After much anticipation and preparation, another annual HIMSS conference is now a mere memory. But last week’s gathering at the Orange County Convention Center in Orlando, Fla., clearly engaged a diverse cross-section of the healthcare industry. This year, three themes really took center stage among those I spoke with: accountable care organizations (ACOs), 5010/ICD-10 and social media. Each of those issues, if you think about it, plays a distinctive role in reaching “meaningful use” goals.
It’s hard to believe the difference just a year can make in regard to “meaningful use.” It was certainly the hot topic at last year’s HIMSS conference in Atlanta. Since at the time little was set in stone about the regulations, there was a lot of talk and little action. Healthcare organizations were biding their time, hesitant to purchase IT systems before knowing the exact “meaningful use” requirements.
This year, by contrast, people were actively shopping for those systems. In fact, I saw a few EHR vendors actually taking contracts on the exhibit hall floor! The writing is on the wall; clearly, the industry is beginning to move past the theory behind “meaningful use” and toward the practical applications to support it.
I think that’s why the ACO concept was such a prevalent subject. While most of the buzz I heard likened ACOs to “HMOs all over again,” it’s important to recognize the differences between the two. ACOs certainly include the cost control element found in HMOs, but they also tie reimbursement to improvement in quality measures. This facet—tracking population outcomes—is why the EHR is such an essential component of ACOs.
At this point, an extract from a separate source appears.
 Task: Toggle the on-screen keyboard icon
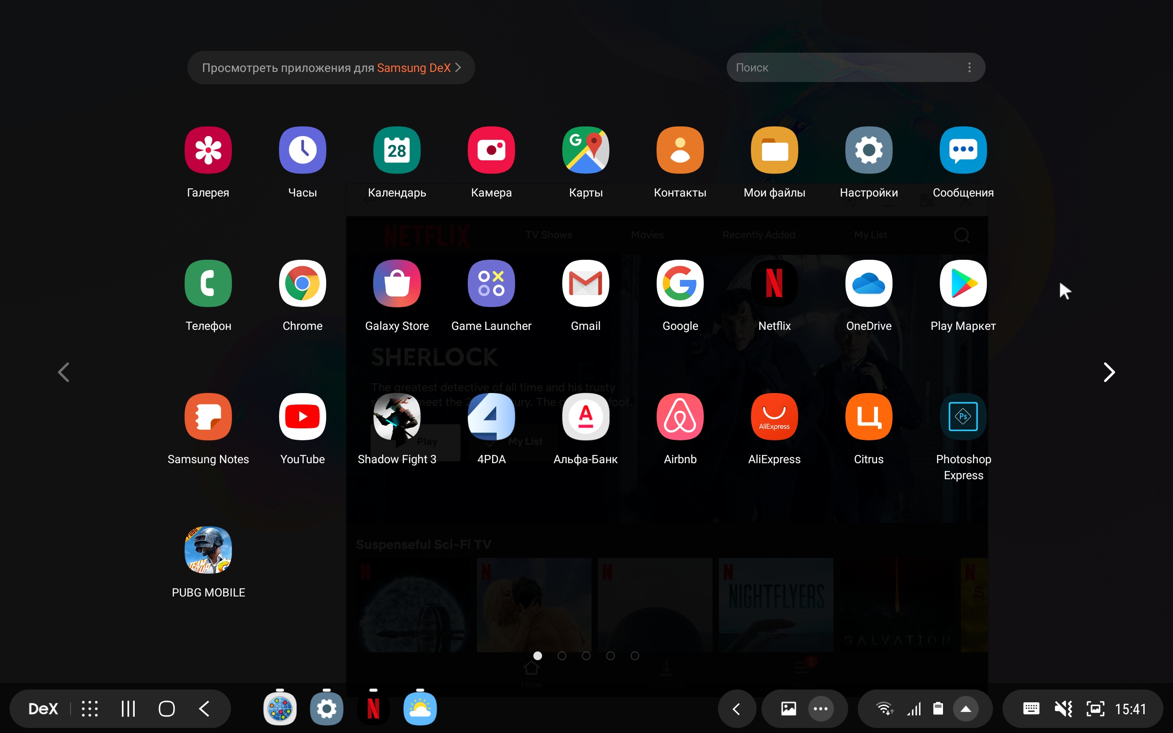pyautogui.click(x=1030, y=709)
Social media, too, is coming into its own as a way to foster more accountable, patient-centered care. The HIMSS exhibit floor revealed company after company emphasizing a social media feel within individual systems. Time and again I heard attendees ask vendors, “Is there an app for that?” IT vendors increasingly are catering to a mobile generation with healthcare apps, while also using social media to reach customers and prospects. There was even a “social media center” that offered educational sessions, as well as HIMSS11 tweets and links to join HIMSS groups on LinkedIn, Facebook, Twitter and YouTube.
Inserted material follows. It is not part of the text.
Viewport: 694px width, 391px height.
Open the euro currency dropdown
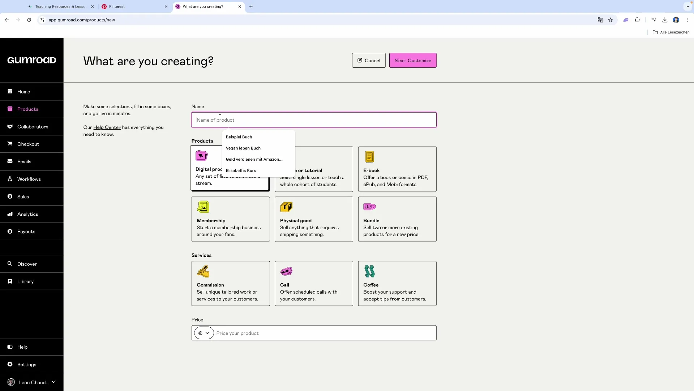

Last, but certainly not least, talk about the 5010 and ICD-10 conversions abounded. Fortunately, 5010 will change little about the way organizations code, bill, and track outcomes. It’s primarily a format change only involving the vendor and payer communities. So, there wasn’t much sense of urgency among providers about the 5010 deadline. Most believe that the PM/EMR vendor, the clearinghouse, and the payer will work through the format change. This may be the case, but I would still encourage all physician practices to consult with their HIT vendors to ensure that they will indeed be ready for the transition. Otherwise, practices risk claims rejections by insurance companies—and resulting cash flow interruptions.
Unlike the pending 5010 transition which will primarily impact HIT vendors, the ICD-10 transition is another matter altogether. ICD-10 will require everyone—providers, IT staff, coding and billing staff, clearinghouses, EHR and practice management vendors, payers, and more—to make big changes. Once again, however, the “meaningful use” perspective emerges. With the more specific code set will come the opportunity to better track, trend, and improve patient outcomes. Perhaps that’s why 19 educational sessions at HIMSS were geared toward helping organizations navigate the ICD-10 waters ahead.
What were your impressions and key takeaways from HIMSS11?